**Extracted data entries**
BEGIN

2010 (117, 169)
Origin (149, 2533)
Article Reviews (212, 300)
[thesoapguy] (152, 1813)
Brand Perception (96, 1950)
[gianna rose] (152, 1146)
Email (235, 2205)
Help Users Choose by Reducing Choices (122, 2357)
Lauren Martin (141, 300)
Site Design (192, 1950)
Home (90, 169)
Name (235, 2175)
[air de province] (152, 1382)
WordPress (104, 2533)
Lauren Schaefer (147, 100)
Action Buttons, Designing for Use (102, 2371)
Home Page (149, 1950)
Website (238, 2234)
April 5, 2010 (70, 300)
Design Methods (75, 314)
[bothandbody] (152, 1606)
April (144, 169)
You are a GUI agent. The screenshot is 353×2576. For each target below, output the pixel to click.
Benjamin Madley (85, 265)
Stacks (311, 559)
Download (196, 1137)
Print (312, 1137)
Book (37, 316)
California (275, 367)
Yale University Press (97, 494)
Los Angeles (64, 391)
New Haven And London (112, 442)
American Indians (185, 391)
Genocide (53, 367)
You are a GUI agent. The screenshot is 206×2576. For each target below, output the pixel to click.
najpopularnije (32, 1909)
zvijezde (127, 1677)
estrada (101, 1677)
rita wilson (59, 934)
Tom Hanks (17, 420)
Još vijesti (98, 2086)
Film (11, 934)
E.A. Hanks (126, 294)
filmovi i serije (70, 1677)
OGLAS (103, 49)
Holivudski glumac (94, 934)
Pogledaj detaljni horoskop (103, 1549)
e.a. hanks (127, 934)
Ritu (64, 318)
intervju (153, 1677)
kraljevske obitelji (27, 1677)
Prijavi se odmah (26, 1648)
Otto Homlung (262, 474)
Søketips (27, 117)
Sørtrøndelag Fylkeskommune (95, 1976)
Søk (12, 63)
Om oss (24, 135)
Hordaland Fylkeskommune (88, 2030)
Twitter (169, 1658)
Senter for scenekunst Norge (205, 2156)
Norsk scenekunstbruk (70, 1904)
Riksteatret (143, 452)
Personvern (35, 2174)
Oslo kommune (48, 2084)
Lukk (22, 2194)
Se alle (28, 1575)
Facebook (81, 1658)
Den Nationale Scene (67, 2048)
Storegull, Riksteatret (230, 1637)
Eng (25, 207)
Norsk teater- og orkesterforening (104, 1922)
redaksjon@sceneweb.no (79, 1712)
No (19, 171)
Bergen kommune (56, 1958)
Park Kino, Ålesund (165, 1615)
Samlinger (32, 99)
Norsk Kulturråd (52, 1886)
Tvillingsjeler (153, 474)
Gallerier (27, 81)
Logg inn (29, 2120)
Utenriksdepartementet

END

**REQUIRED ACTION**
Print the data above again, with nothing altered and nothing left out.

**YOUR RESPONSE**
2010 (117, 169)
Origin (149, 2533)
Article Reviews (212, 300)
[thesoapguy] (152, 1813)
Brand Perception (96, 1950)
[gianna rose] (152, 1146)
Email (235, 2205)
Help Users Choose by Reducing Choices (122, 2357)
Lauren Martin (141, 300)
Site Design (192, 1950)
Home (90, 169)
Name (235, 2175)
[air de province] (152, 1382)
WordPress (104, 2533)
Lauren Schaefer (147, 100)
Action Buttons, Designing for Use (102, 2371)
Home Page (149, 1950)
Website (238, 2234)
April 5, 2010 (70, 300)
Design Methods (75, 314)
[bothandbody] (152, 1606)
April (144, 169)
You are a GUI agent. The screenshot is 353×2576. For each target below, output the pixel to click.
Benjamin Madley (85, 265)
Stacks (311, 559)
Download (196, 1137)
Print (312, 1137)
Book (37, 316)
California (275, 367)
Yale University Press (97, 494)
Los Angeles (64, 391)
New Haven And London (112, 442)
American Indians (185, 391)
Genocide (53, 367)
You are a GUI agent. The screenshot is 206×2576. For each target below, output the pixel to click.
najpopularnije (32, 1909)
zvijezde (127, 1677)
estrada (101, 1677)
rita wilson (59, 934)
Tom Hanks (17, 420)
Još vijesti (98, 2086)
Film (11, 934)
E.A. Hanks (126, 294)
filmovi i serije (70, 1677)
OGLAS (103, 49)
Holivudski glumac (94, 934)
Pogledaj detaljni horoskop (103, 1549)
e.a. hanks (127, 934)
Ritu (64, 318)
intervju (153, 1677)
kraljevske obitelji (27, 1677)
Prijavi se odmah (26, 1648)
Otto Homlung (262, 474)
Søketips (27, 117)
Sørtrøndelag Fylkeskommune (95, 1976)
Søk (12, 63)
Om oss (24, 135)
Hordaland Fylkeskommune (88, 2030)
Twitter (169, 1658)
Senter for scenekunst Norge (205, 2156)
Norsk scenekunstbruk (70, 1904)
Riksteatret (143, 452)
Personvern (35, 2174)
Oslo kommune (48, 2084)
Lukk (22, 2194)
Se alle (28, 1575)
Facebook (81, 1658)
Den Nationale Scene (67, 2048)
Storegull, Riksteatret (230, 1637)
Eng (25, 207)
Norsk teater- og orkesterforening (104, 1922)
redaksjon@sceneweb.no (79, 1712)
No (19, 171)
Bergen kommune (56, 1958)
Park Kino, Ålesund (165, 1615)
Samlinger (32, 99)
Norsk Kulturråd (52, 1886)
Tvillingsjeler (153, 474)
Gallerier (27, 81)
Logg inn (29, 2120)
Utenriksdepartementet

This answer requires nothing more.